Read the whole thing at Liberty For All:
He sighed heavily as he sat on the bench next to the chest and from his vest pocket he pulled a Garcia Y Vega, snipped off the tip of the cheroot with his Cold Steel Gunsite knife and lit it, inhaling deeply the smooth acrid smoke. His eyes glazed over somewhat as he began to reminisce his youthful days as a combat soldier in the jungles of Southeast Asia and the band of brothers that were his and were now, no longer. He began to feel a great sadness and sense of loss as their faces materialized and then vanished from the walls of his memory.

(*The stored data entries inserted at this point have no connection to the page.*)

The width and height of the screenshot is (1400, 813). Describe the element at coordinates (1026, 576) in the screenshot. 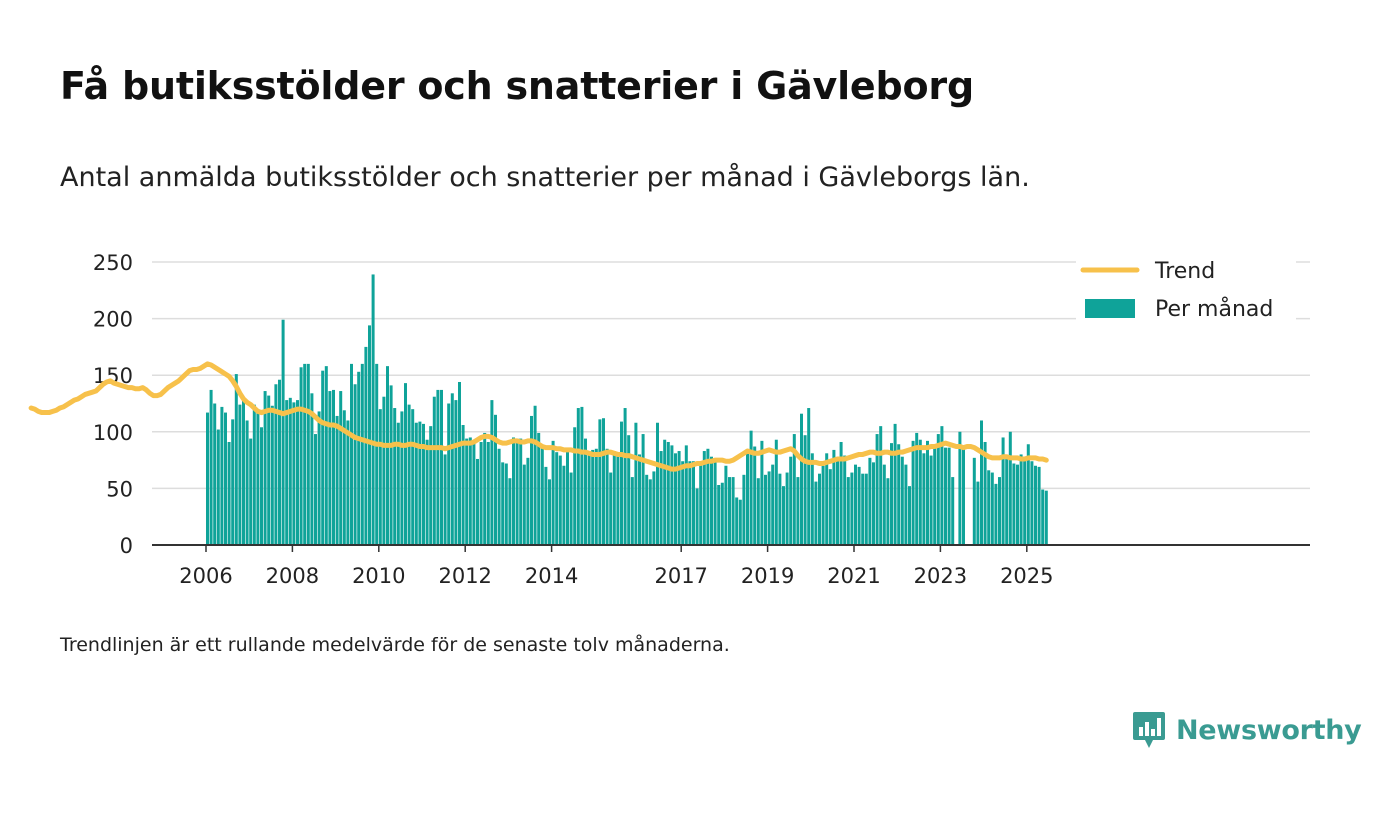

I see `x-tick-label: 2025` at that location.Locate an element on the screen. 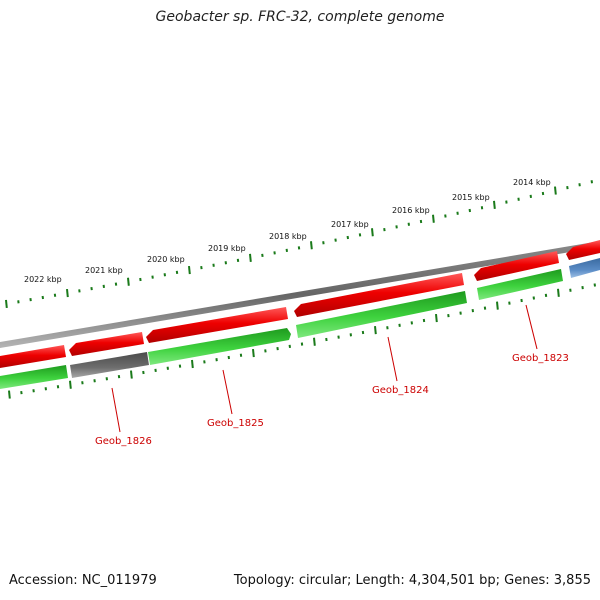 This screenshot has width=600, height=600. ruler-label: 2019 kbp is located at coordinates (227, 248).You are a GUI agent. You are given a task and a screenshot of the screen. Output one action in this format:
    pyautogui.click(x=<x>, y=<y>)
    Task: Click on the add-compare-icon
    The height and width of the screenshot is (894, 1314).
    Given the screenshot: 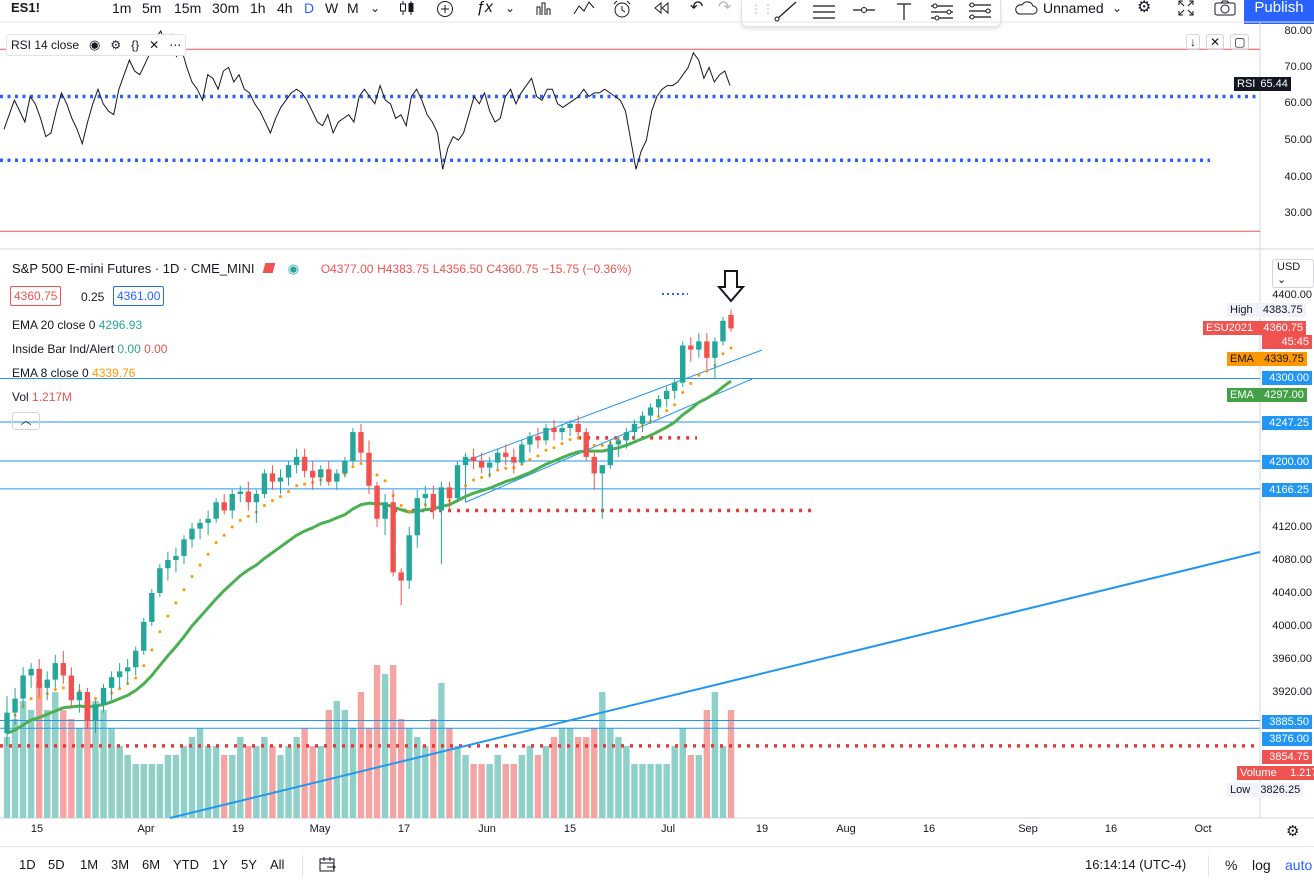 What is the action you would take?
    pyautogui.click(x=445, y=9)
    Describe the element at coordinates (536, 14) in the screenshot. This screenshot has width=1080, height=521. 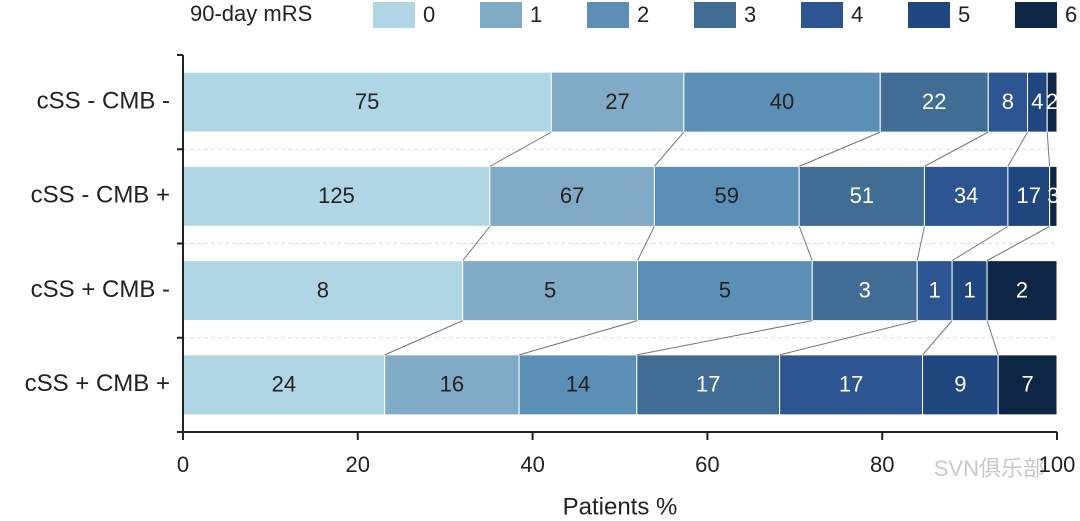
I see `legend-label: 1` at that location.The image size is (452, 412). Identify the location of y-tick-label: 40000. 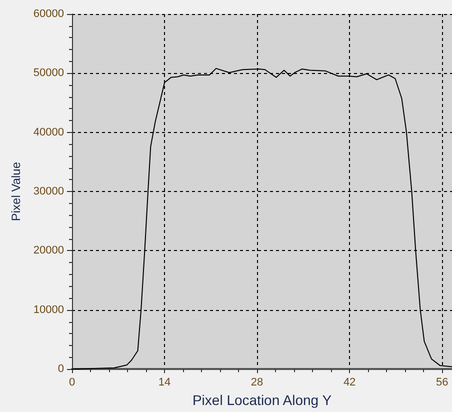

Again he sighed deeply, and took another long draw from the cheroot. Suddenly it dawned on him that dusk was fast approaching on this cold November day. The early evening breeze from the nearby mountain had begun to blow cold, its icy fingers penetrating to the very marrow of the old veteran’s weary joints. He groaned and with a sense of urgency he pulled a soft cloth from the chest. Quickly he unwrapped the cloth from around the cheek rest for his Bushmaster. As quickly as his finger joints would allow he attached the cheek rest to the stock of the rifle. Quickly, oh so quickly, he pulled an oddly shaped appendage made of black plastic from the chest and attached it to the ejection port of the rifle. It was a brass catcher. Last but not least he withdrew several of what appeared to be long metallic boxes. He shoved one up into the magazine well of his rifle, pulled back the charging handle and then released it. The bolt flew forward with a resounding “clunk.”